How to Store and Freeze Your Chili
This chili will keep in the fridge for at least five days, or frozen for up to three months.
To freeze, transfer the cooked and cooled chili to freezer containers or bags, press out as much air as possible, and freeze. Thaw overnight in the fridge, or heat while still frozen. The best way to reheat chili is in a sauce pan over low heat on the stove top.
More Favorite Instant Pot recipes!
- Pressure Cooker White Chicken Chili
- Pressure Cooker Taco Soup
- Pressure Cooker Green Pork Pozole
- Pressure Cooker Shredded Chicken Taco Meat
- Pressure Cooker BBQ Chicken Stuffed Sweet Potatoes
Instant Pot Beef Chili Recipe
If you have leftover tomato paste after making this recipe, you can freeze it in tablespoon portions for another recipe.
Stovetop Instructions: In a medium saucepan or soup pot, cook the bell pepper, onion, celery and garlic in olive oil over medium heat until the onions are softened and translucent.
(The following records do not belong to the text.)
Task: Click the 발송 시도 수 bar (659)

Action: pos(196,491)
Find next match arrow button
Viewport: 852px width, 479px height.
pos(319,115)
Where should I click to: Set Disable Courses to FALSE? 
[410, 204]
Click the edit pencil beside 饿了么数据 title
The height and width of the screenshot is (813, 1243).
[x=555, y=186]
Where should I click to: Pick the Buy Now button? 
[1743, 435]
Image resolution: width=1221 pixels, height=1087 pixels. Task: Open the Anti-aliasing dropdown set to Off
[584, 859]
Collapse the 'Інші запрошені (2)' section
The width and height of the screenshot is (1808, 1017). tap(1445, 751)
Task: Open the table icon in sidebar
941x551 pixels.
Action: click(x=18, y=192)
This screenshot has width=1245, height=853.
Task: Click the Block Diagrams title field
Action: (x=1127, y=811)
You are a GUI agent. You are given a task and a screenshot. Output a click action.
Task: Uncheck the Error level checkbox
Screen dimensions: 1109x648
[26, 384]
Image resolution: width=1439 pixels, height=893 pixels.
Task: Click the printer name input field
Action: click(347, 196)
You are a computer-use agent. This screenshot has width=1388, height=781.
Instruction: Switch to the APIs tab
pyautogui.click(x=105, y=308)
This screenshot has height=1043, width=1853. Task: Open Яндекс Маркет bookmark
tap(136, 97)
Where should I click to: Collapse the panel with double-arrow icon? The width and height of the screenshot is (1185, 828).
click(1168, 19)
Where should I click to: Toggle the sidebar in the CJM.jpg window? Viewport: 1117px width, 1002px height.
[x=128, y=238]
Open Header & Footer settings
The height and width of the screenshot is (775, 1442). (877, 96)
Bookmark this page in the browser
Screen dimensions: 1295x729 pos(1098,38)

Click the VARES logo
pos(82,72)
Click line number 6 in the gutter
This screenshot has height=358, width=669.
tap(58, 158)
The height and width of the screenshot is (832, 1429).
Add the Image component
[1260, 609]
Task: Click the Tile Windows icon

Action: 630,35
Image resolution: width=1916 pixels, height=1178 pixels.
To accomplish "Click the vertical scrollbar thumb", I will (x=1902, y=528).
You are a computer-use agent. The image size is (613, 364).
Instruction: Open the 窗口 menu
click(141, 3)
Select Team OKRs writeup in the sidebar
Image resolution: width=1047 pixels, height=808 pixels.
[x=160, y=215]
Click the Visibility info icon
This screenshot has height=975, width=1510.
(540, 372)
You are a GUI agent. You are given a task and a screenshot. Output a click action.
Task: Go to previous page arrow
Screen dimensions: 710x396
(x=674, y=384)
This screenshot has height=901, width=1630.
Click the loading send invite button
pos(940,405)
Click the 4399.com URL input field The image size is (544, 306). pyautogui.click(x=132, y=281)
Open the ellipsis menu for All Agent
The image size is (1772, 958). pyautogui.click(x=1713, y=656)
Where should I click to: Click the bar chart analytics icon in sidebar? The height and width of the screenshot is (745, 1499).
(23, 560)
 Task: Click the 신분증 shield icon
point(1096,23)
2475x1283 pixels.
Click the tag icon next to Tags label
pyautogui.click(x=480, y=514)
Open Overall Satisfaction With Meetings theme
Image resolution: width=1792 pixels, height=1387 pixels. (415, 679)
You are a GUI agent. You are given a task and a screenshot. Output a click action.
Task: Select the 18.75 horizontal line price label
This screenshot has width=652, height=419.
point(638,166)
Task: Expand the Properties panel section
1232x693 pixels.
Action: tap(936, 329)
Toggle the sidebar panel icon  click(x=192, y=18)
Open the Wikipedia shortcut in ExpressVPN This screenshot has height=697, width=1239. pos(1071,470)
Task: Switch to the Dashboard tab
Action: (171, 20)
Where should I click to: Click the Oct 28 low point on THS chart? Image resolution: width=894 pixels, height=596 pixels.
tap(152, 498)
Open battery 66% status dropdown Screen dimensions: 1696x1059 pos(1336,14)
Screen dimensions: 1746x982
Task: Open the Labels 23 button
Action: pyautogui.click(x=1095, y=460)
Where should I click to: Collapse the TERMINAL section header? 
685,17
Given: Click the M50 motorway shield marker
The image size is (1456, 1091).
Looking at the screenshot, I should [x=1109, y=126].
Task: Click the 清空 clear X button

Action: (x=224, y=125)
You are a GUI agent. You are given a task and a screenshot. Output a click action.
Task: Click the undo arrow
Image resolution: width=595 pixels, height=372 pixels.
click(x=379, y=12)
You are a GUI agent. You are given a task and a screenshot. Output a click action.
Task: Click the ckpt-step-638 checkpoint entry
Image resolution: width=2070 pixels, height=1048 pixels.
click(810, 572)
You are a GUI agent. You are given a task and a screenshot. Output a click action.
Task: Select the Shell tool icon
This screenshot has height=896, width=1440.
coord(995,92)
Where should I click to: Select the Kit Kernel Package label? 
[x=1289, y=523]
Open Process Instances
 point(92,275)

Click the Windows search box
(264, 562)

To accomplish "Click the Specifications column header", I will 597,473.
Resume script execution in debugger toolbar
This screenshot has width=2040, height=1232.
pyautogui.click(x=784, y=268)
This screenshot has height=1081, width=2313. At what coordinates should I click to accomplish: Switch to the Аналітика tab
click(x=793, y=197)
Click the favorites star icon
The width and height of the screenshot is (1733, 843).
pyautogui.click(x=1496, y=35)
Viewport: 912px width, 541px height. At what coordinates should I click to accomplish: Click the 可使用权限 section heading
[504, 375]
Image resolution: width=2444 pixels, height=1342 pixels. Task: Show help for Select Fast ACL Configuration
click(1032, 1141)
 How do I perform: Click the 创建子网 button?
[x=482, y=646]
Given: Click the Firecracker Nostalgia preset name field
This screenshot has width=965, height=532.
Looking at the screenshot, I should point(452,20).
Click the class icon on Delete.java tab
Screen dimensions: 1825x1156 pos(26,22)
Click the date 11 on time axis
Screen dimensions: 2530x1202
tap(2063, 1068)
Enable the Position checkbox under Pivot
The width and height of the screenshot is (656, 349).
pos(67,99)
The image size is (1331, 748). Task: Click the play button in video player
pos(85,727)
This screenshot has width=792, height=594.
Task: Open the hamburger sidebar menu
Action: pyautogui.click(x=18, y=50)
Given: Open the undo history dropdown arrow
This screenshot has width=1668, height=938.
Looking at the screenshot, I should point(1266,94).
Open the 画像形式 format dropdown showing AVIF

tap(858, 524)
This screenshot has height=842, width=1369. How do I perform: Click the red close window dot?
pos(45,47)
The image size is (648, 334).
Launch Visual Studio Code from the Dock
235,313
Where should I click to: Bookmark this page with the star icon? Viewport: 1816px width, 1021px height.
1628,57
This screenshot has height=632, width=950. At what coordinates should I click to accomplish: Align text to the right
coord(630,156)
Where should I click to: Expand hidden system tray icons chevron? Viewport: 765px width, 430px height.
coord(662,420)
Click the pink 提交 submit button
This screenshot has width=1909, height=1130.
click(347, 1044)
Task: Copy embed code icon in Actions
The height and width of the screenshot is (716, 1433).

Add the ground beef and cook until no longer pink. Add the spices, tomato paste, tomatoes, and beans, along with a cup of water or broth. Bring to a simmer. then turn the heat down to low, cover the pot, and let simmer for one hour.
- 1 tablespoon olive or vegetable oil
- 1 medium green bell pepper, chopped
- 1 medium yellow onion, chopped
- 2 ribs celery, chopped
- 1 clove garlic, finely chopped
- 1 pound ground beef (85% lean)
- 2 tablespoons chili powder
- 1 1/2 teaspoons salt
- 1/2 teaspoon oregano
- 3 tablespoons tomato paste
- 1 (14-ounce) can diced tomatoes
- Water or broth, as needed to make 1 cup liquid with the tomato juices
- 1 (15.5-ounce) can kidney beans, drained and rinsed
- 1 cup shredded cheese, any favorite mix, to serve
- 2 green onions, sliced thinly, to serve
- Rice, cornbread, or garlic knots, to serve
- 6-quart Instant Pot, or other pressure cooker
1 Cook the vegetables: Select the “Sauté” program on your pressure cooker and add the oil to the pot. (If you are using a stovetop pressure cooker, heat the oil over medium heat.) Add the bell pepper, onion, celery, and garlic. Sauté until the onions are softened and translucent, about five minutes.
2 Cook the ground beef: Add the ground beef to the pot, breaking it up in small pieces. Cook until no longer pink, about five minutes.
3 Stir in the spices and tomato paste. Add the chili powder, salt, oregano, and tomato paste to the pot. Stir until the tomato paste is evenly mixed into the other ingredients and no clumps remain.
4 Add the tomatoes and beans: Strain the tomatoes, then add enough water or broth to make 1 cup total liquid. Add the liquid, the strained tomatoes, and the beans to the pressure cooker.
5 Cook the chili: Place the lid on the pressure cooker. Make sure the pressure regulator is set to the “Sealing” position. If you are using an Instant Pot, select the “Chili” program, then adjust the time to 20 minutes. If your pressure cooker does not have a “Chili” program, set it manually to “High Pressure” for 20 minutes. For stovetop pressure cookers, cook for 17 minutes at high pressure.
It will take about 10 minutes for your pressure cooker to come up to pressure, and then the actual cooking will begin. Total time from the time you seal the pressure cooker to the finished dish is about 30 minutes.
6 Release the pressure after cooking: When the timer goes off, you may either perform a quick pressure release by moving the pressure release knob from “Sealing” to “Venting,” or let the pot depressurize naturally on its own (this takes about 20 minutes; open the vent to "Venting" when you’re ready to serve the chili.) For stovetop pressure cookers, perform a quick pressure release.
6 To serve: Top bowls of chili with shredded cheese and green onions, if desired. Serve alone, over rice, or with cornbread.